Top of Source material
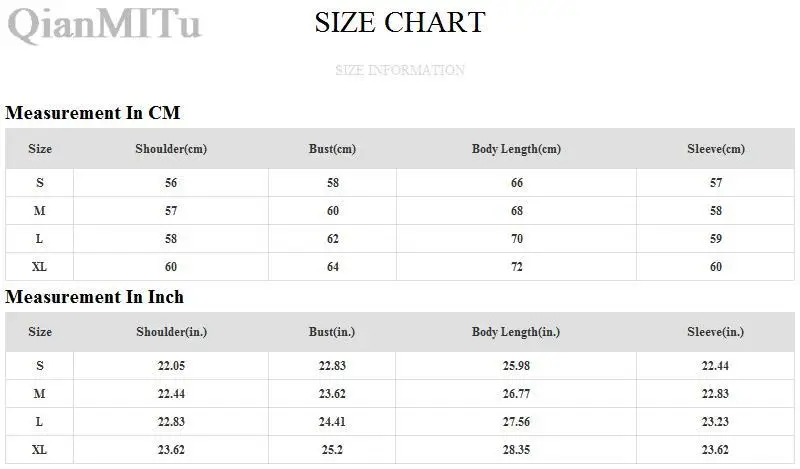The height and width of the screenshot is (469, 800).
Task: Click the Sleeve(cm) column header
Action: tap(716, 149)
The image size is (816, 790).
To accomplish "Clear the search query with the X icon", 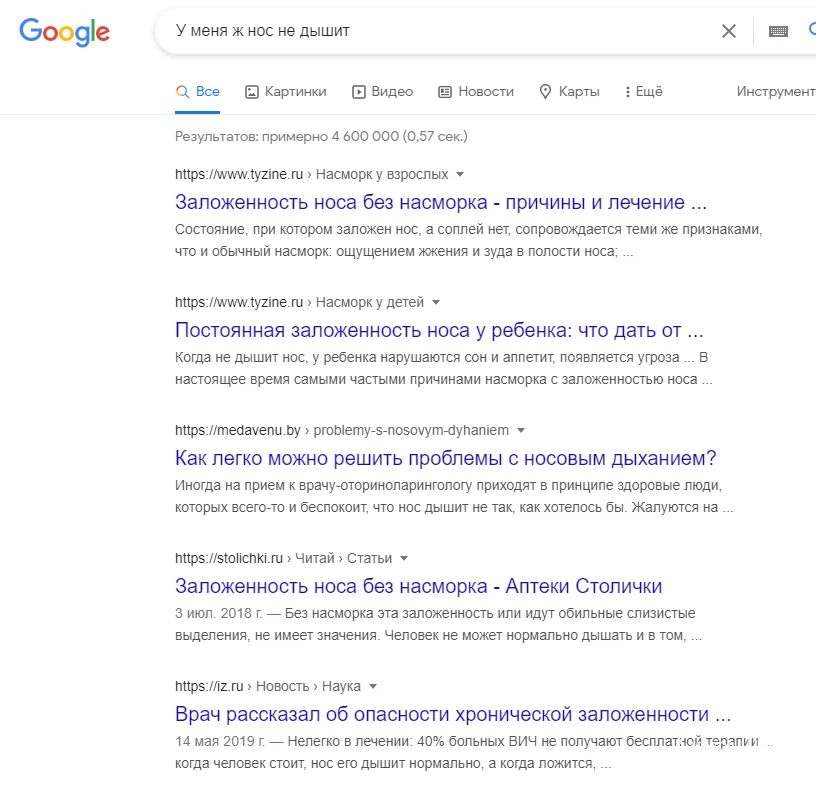I will coord(729,31).
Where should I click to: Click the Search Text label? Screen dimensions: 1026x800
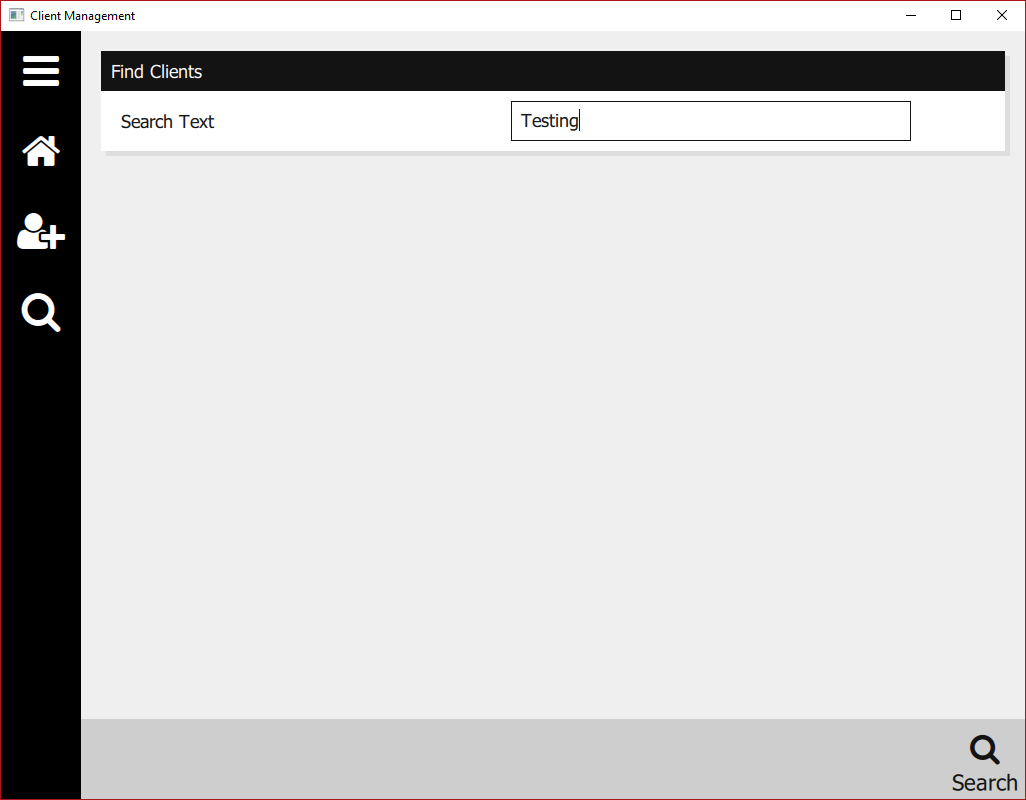168,122
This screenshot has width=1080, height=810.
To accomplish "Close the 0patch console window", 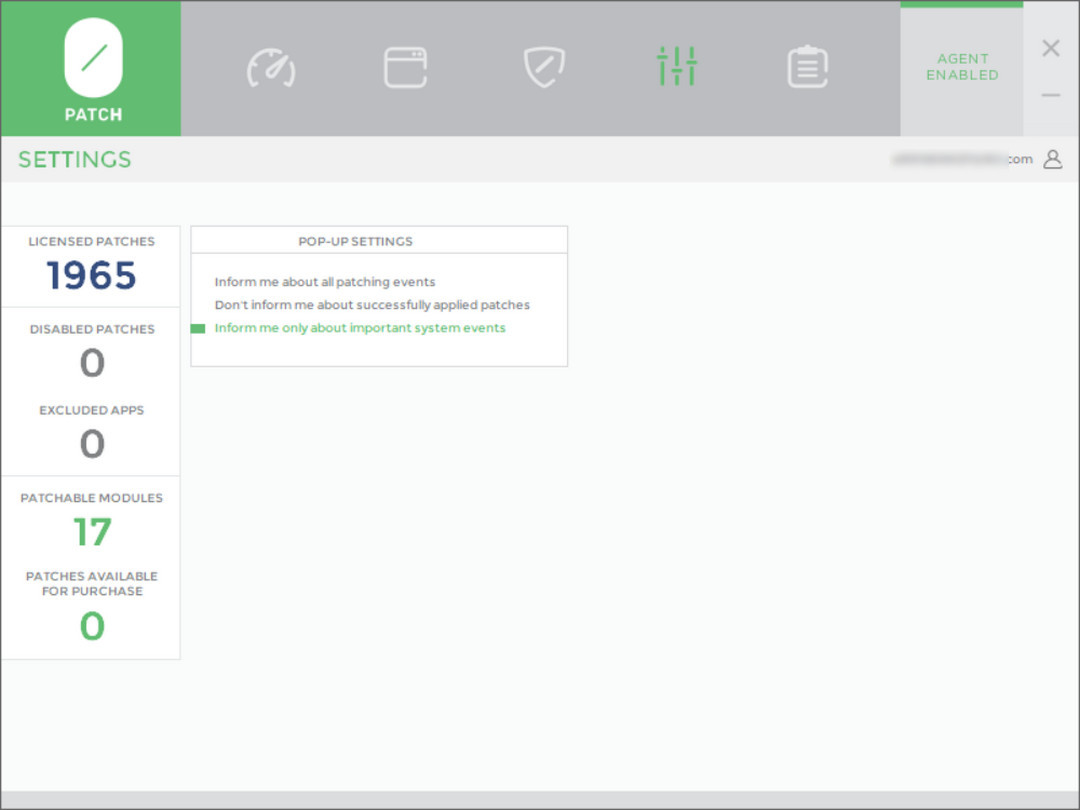I will click(1051, 48).
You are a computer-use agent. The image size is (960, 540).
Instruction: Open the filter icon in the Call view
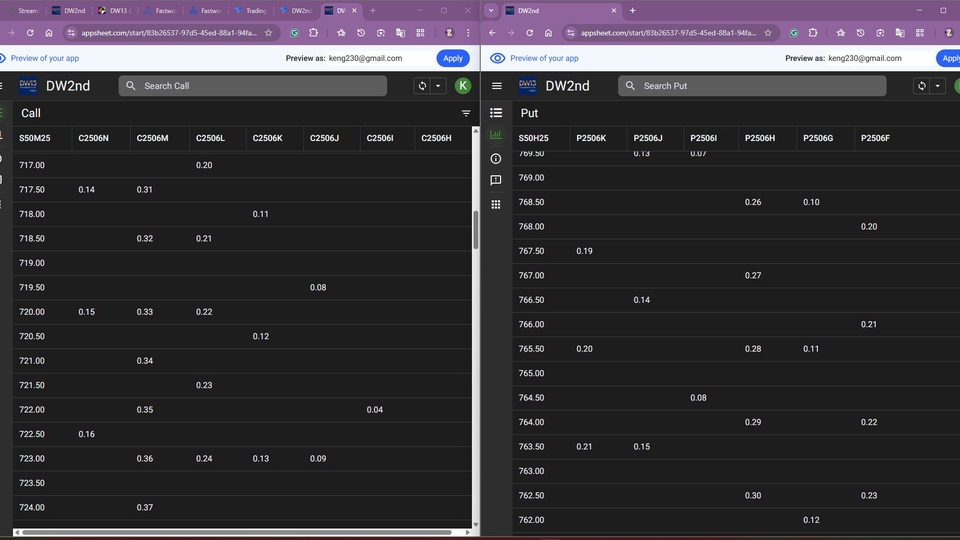pos(466,113)
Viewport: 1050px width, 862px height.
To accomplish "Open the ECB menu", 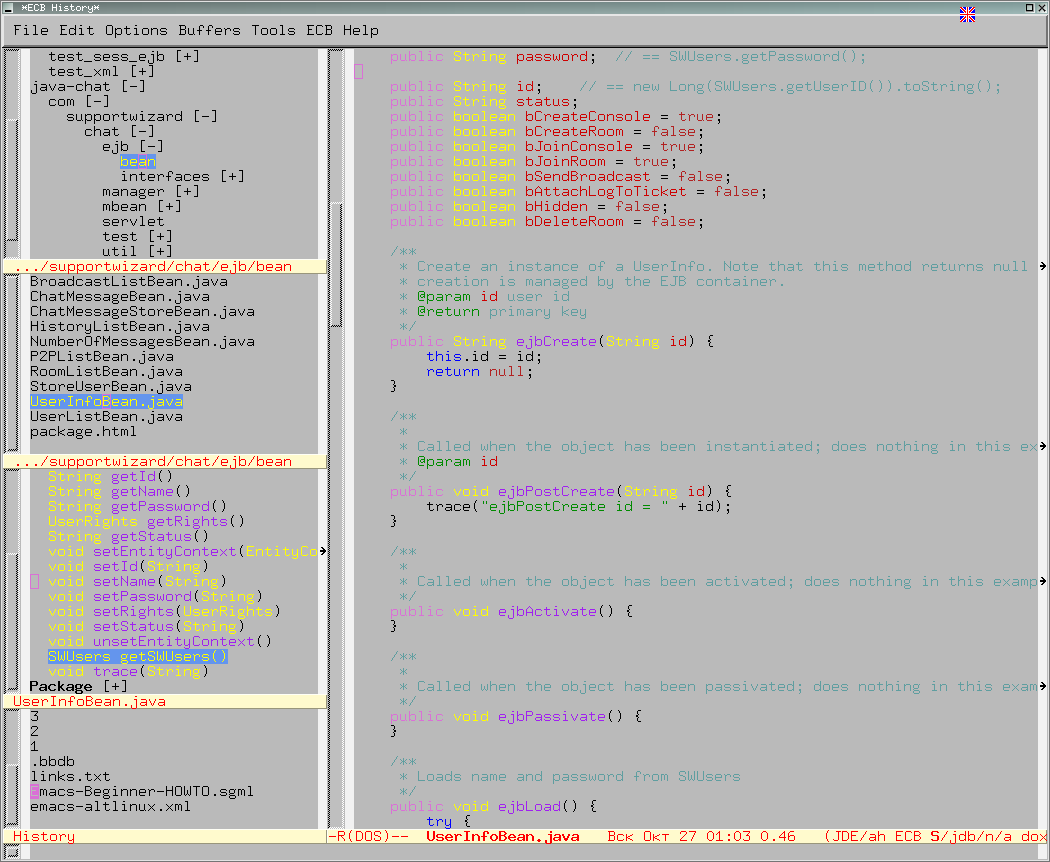I will pyautogui.click(x=319, y=30).
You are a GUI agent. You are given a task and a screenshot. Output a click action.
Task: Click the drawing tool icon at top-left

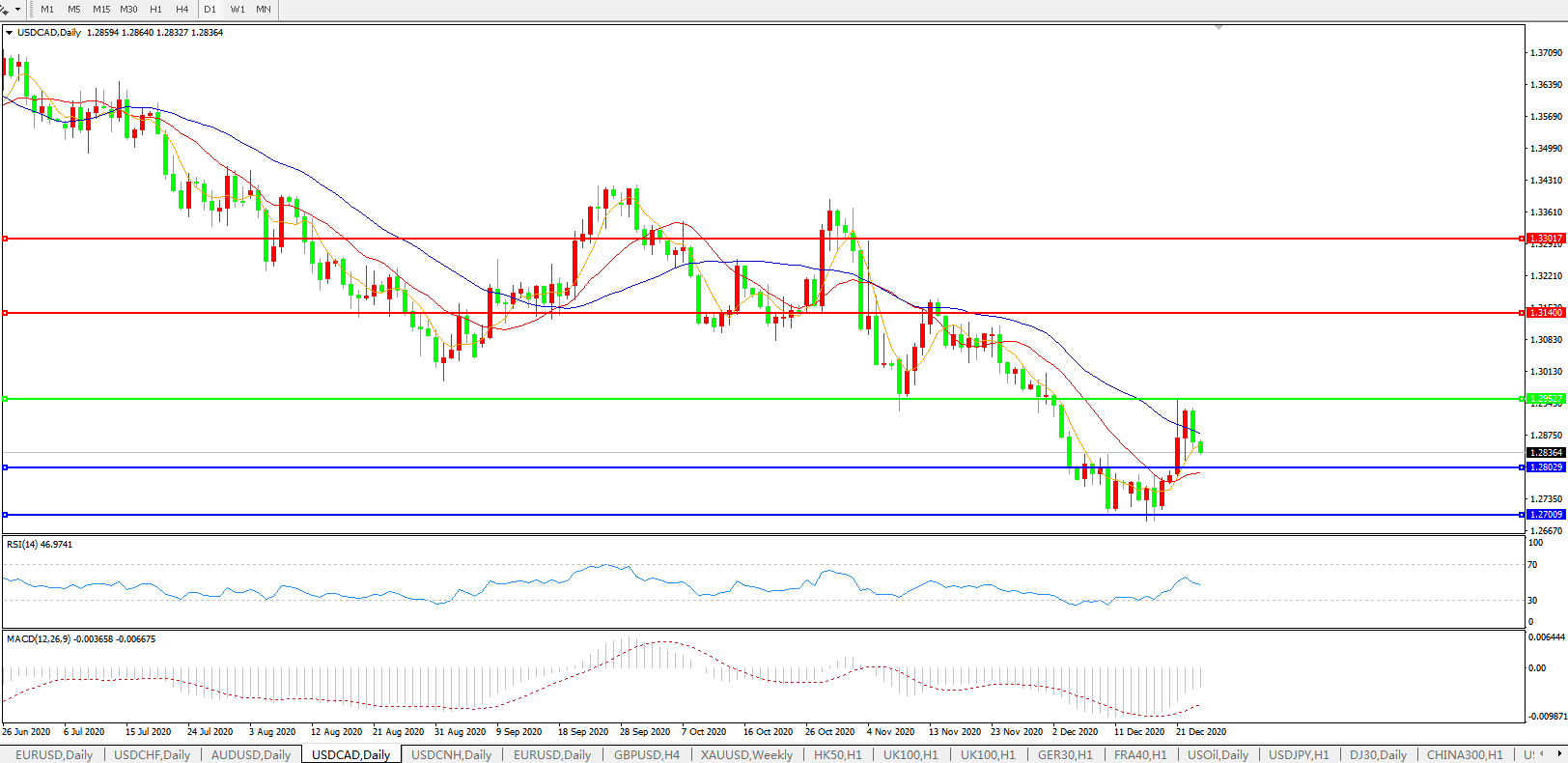pos(4,10)
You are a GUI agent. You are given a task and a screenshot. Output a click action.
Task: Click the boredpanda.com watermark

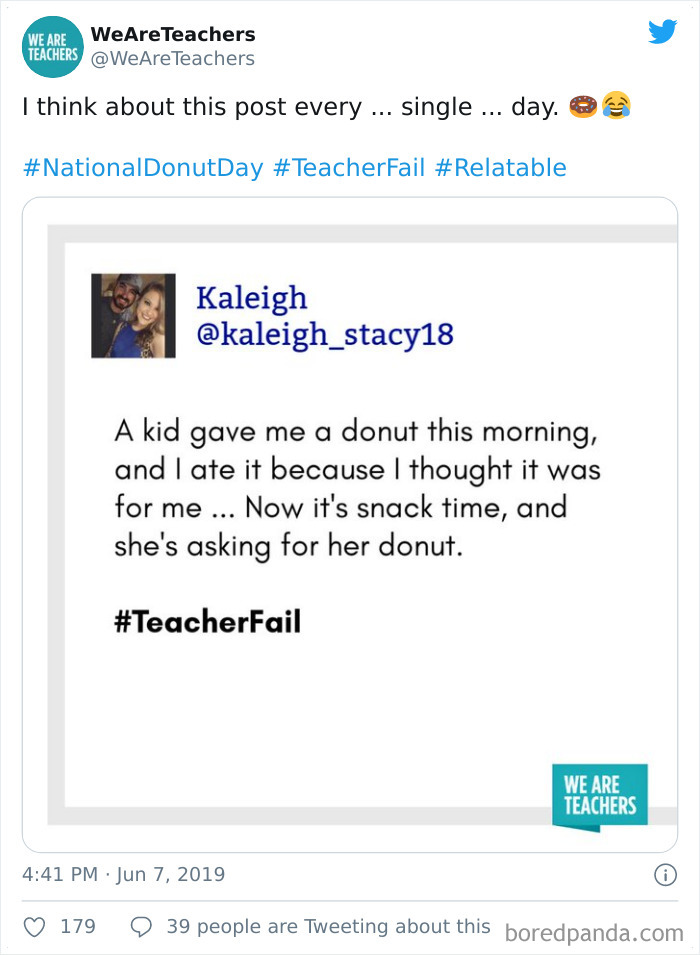[x=597, y=929]
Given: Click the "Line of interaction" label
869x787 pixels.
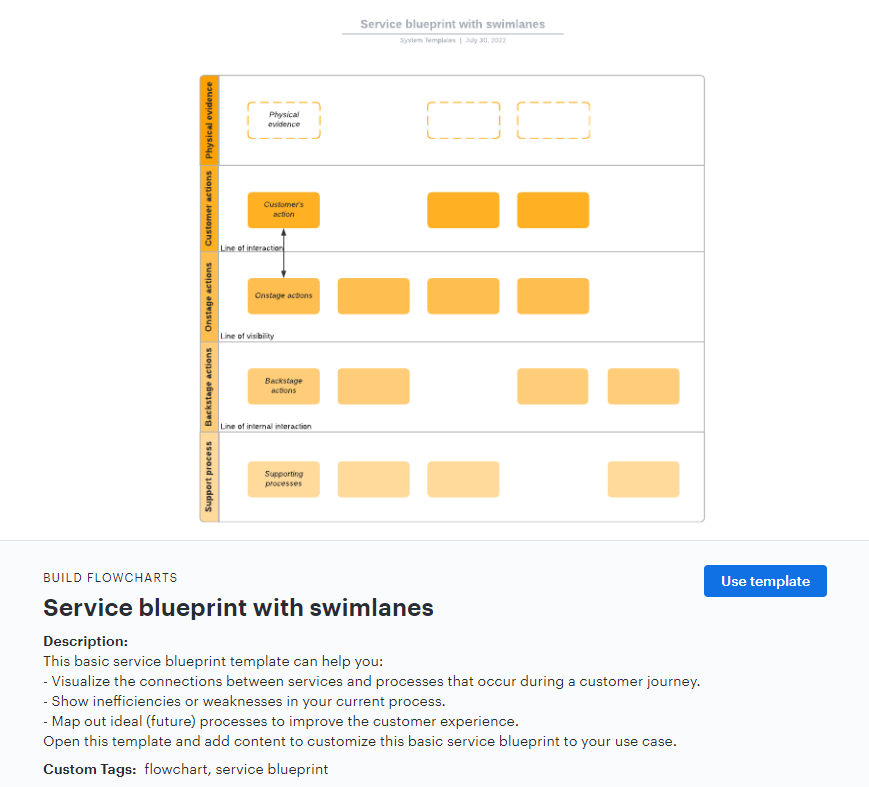Looking at the screenshot, I should point(252,248).
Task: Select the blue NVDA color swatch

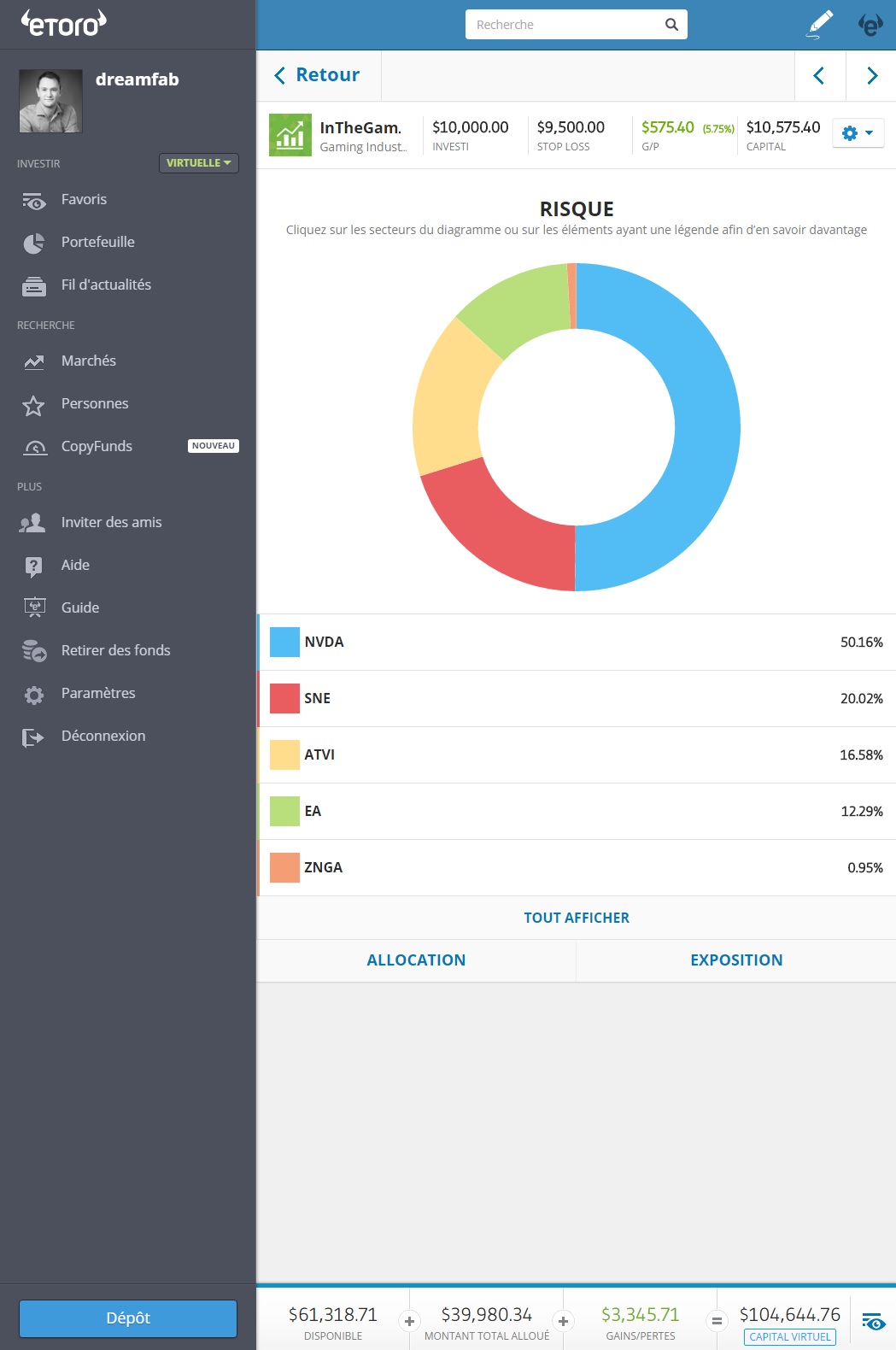Action: [x=284, y=643]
Bottom of Source material
■ Brief ■
In the records above, find the line with "Task: Click the drawing tool icon at top-left" and copy from it through the last line exactly, without the pictures.

■ Completed exercise ■
Task: Click the drawing tool icon at top-left

pos(4,10)
You are a GUI agent. You are given a task and a screenshot. Output a click action.
Task: Click the boredpanda.com watermark

[x=597, y=929]
Given: Click the "Line of interaction" label
869x787 pixels.
Looking at the screenshot, I should point(252,248).
Task: Select the blue NVDA color swatch

Action: [x=284, y=643]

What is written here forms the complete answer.